Canada’s minister of finance, Bill Morneau, is banking on infrastructure investment to promote long-term growth and job creation.
This week’s Fall Economic Statement proposes an additional $81 billion in infrastructure spending through to fiscal year 2027-28 and the establishment of a $35 billion Canada Infrastructure Bank – an arm’s-length organization dedicated to increasing public-private investment in transformational, growth-oriented infrastructure.
In an acknowledgement that people and goods need to move efficiently in a successful economy, the Statement cites the recent report of the Canada Transportation Act Review, which stated “the performance of the transportation system underpins the country’s trade performance, the performance of the economy and the health and sustainability of communities.”
As expected, transit takes the largest share of transportation investment. However, the federal government will also invest $10.1 billion in trade and transportation projects over the next 11 years to “build stronger, more efficient transportation corridors to international markets.” Priority investments will be identified using an “evidence-based (approach), using data on and analysis of transportation systems to identify the projects that will deliver the greatest trade benefits” and would include those that address congestion and bottlenecks along vital corridors and around transportation hubs and ports providing access to world markets. In addition, the statement says “trade must flow through our transportation system safely and securely, protecting Canadians, their communities, and our coastlines and waters,” focusing on marine and rail safety.
What all this means, and what impact it will have, remains to be seen. If successful, the real benefits may be longer-term in nature. The Statement forecasts continued sluggish economic growth for the next five years and did not include a timetable for returning to a balanced budget.

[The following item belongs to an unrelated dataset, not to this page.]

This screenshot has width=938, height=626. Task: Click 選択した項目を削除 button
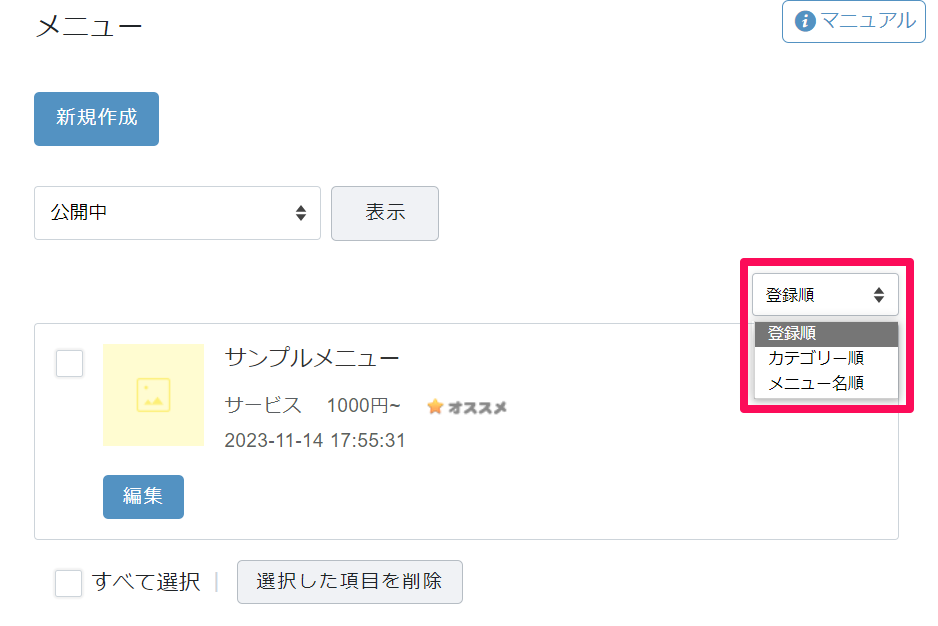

Further details will follow in the 2017 budget.
“Canada is suffering from an infrastructure gap and is in the unfortunate position of playing catch-up in a slow-growth environment,” says the CEO of the Canadian Trucking Alliance, David Bradley, “But we’ll need to see the details of what transportation corridors will be funded and how long it will take to see the impact before we can assess the plan.”
“Leveraging increased private investment envisaged by the Infrastructure Bank makes sense if it happens,” he added. “But it will also inevitably mean more tolls and user fees, so we will need to see a real return in terms of reduced congestion, more predictable transit times and direct foreign investment in Canada – i.e., more freight.”